1. What does Nationwide’s risk management department do?

Nationwide’s Quantitative Risk Management is an area within Nationwide Financial (a U.S. financial services company) devoted to hedging variable annuity financial guarantees. The department was formed in 2002 and is responsible for the entire variable annuity hedging practice.

Variable annuities are a form of retirement investment account. To protect these retirement savings, life insurers offer financial performance guarantees of varying complexity. These financial guarantees are a large source of systematic risk for insurers and must be hedged. The complexity of these financial guarantees and their entanglement with actuarial risks like mortality, contract surrender rates, etc. makes this hedging very challenging.

2. Why does Nationwide put its entire risk management departmental staff through the CQF?

These financial guarantees and hedging practices (beyond simple strategies like cash flow matching, duration matching, etc.) are relatively new to the insurance industry. There is no established pool of “quants” to staff and develop these hedging programs, no standard software for managing these hybrid actuarial/financial risks, no generally accepted practices, etc. The CQF program allows Nationwide to take capable individuals from other fields – actuaries, energy traders, mathematicians, economists, etc. – and quickly train them in the fundamentals of hedging and financial risk transfer.

3. What do you think the CQF offers that other programs and courses don’t?

The CQF program is technically rigorous and quickly develops the expertise and intuition for derivative instruments. At the same time, the program starts at a level that is reasonable for most technical professionals. Stochastic calculus, Martingale processes and other mathematical beasts often make for an intimidating initiation to this field. The CQF program focuses on the essential functionality for the financial practitioner and is quite flexible about working with students from varying backgrounds.
Nationwide especially appreciates the practical emphasis of the CQF that complements the academic training. Reality often deviates markedly from theory. CQF lecturers are the “rock stars” of financial derivatives and help to bring practical tools and instill a healthy respect for what can go wrong in practice. Classroom and distance learning in conjunction with on-the-job exercises and coaching quickly brings students to a point where they can tackle real-world problems.

4. What changes has Nationwide seen in its risk management staff once they have completed the CQF?

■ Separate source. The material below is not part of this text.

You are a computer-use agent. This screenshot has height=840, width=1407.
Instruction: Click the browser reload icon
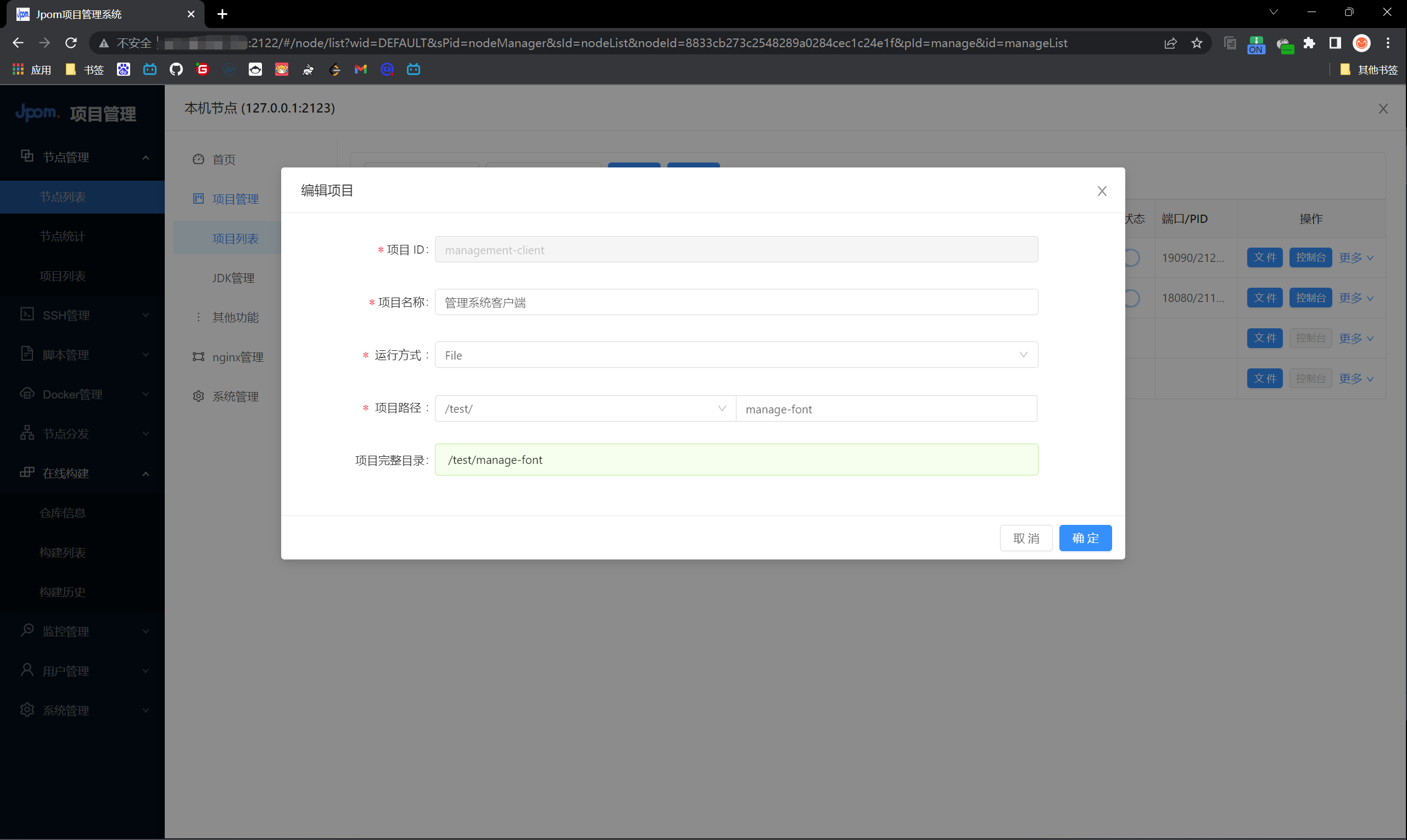pyautogui.click(x=71, y=43)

Junior candidates without the CQF are typically in a support role, working side-by-side with more experienced practitioners. Once a candidate has entered the CQF, however, they quickly begin to understand the “why” of their work. No longer are they simply running a set of calculations, simply developing a faster bit of code, simply running a set of reports, simply reconciling a set of trades.
Candidates begin to see the variable annuity guarantee portfolio as a large exotic derivative portfolio with an understandable set of behaviors. Markets move up or down, yield curves change, and the portfolio responds in understandable ways. When it doesn’t they recognize the unusual and can ask, “Why?” This begins a process of inquiry and learning that creates senior candidates.
Eventually, candidates begin to bring this same understanding to a broader universe of instruments and can begin thinking about hedge strategies. What instruments make natural hedges? When do those hedges break down? What risks are left? Can I do the same thing more cheaply?
Ultimately, this disciplined approach to financial risk is valuable throughout the organization and candidates find themselves recruited into more senior roles throughout the organization.